‘Badly targeted’ £80 per-pupil catch-up cash ‘unlikely’ to stop learning gap widening

The government’s £650m catch-up cash is “badly targeted” and “unlikely to prevent a widening” of the learning gap between poorer pupils and their peers, a think tank has said.

Schools will be allocated money from the DfE’s Covid “catch-up fund” on the basis of £80 per pupil, the government confirmed today.

It means schools will get the same cash regardless of the characteristics of their intake. Research shows poorer pupils are much more likely to have missed out on learning during the pandemic.

It’s also emerged the government’s new national tutoring programme won’t start until the “second half of the autumn term”.

Nick Brook, deputy general secretary of the NAHT school leaders’ union, said while a per-pupil allocation for the catch-up cash “will take account of the size of the school … [it] is unlikely to reflect the scale of the challenge faced”.

“Schools serving the most deprived communities may find that additional funding may not go far enough to address the true cost of this crisis.
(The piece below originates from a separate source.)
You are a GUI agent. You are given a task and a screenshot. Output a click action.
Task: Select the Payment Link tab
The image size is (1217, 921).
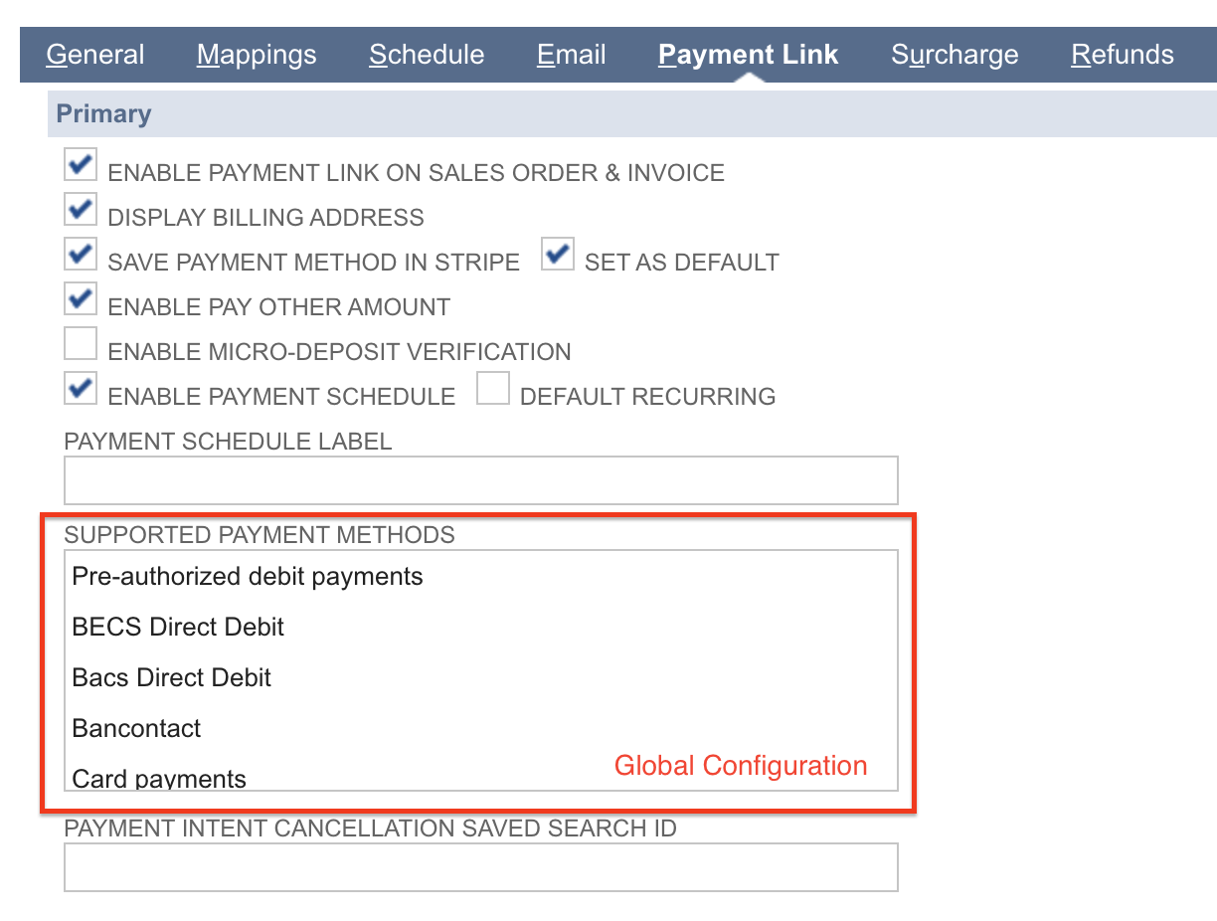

It may yet be the case that their children will need additional support from government, once schools have had the chance to assess the needs of all their pupils.”

The allocation means a 1,000-pupil secondary school will receive £80,000 and a 200-pupil primary school will receive £16,000.

The DfE said funding would be allocated on the basis of £80 per pupil, and confirmed heads can “can decide how best to use their schools’ premium allocation to tackle the impact of lost teaching time on their pupils”

However, leaders are “encouraged to spend it on evidence-driven approaches including small group or one-to-one tuition, support over the summer, or additional support for great teaching”.

But David Laws, executive chairman of the Education Policy Institute (EPI), said the cash is “badly targeted and is unlikely to prevent a widening of the learning gap between children from poor backgrounds and other pupils.

“It is concerning that the government has missed an opportunity to target extra funding to where it is most urgently needed. At a time when social mobility was already in danger of stalling, and with COVID significantly worsening the learning outlook for poor children, today’s decision could prove to be a costly mistake.”

Meanwhile news the new tutoring scheme won’t start until later in the autumn term is likely to disappoint headteachers.

The government has already come under fire for a sluggish in setting up schemes amid the pandemic. The tutoring delay also comes after prime minister Boris Johnson promised a “massive catch-up operation” for pupils over the summer, which hasn’t surfaced.

The DfE has also announced that teacher training organisation Teach First has joined a coalition of charities that will receive investment via the national tutoring programme and will help recruit “academic mentors”, who will provide one-to-one and small-group tutoring in schools serving disadvantaged communities.

Education secretary Gavin Williamson said the catch-up cash means the government is “leaving no stone unturned in levelling up opportunities for every young person up and down the country”.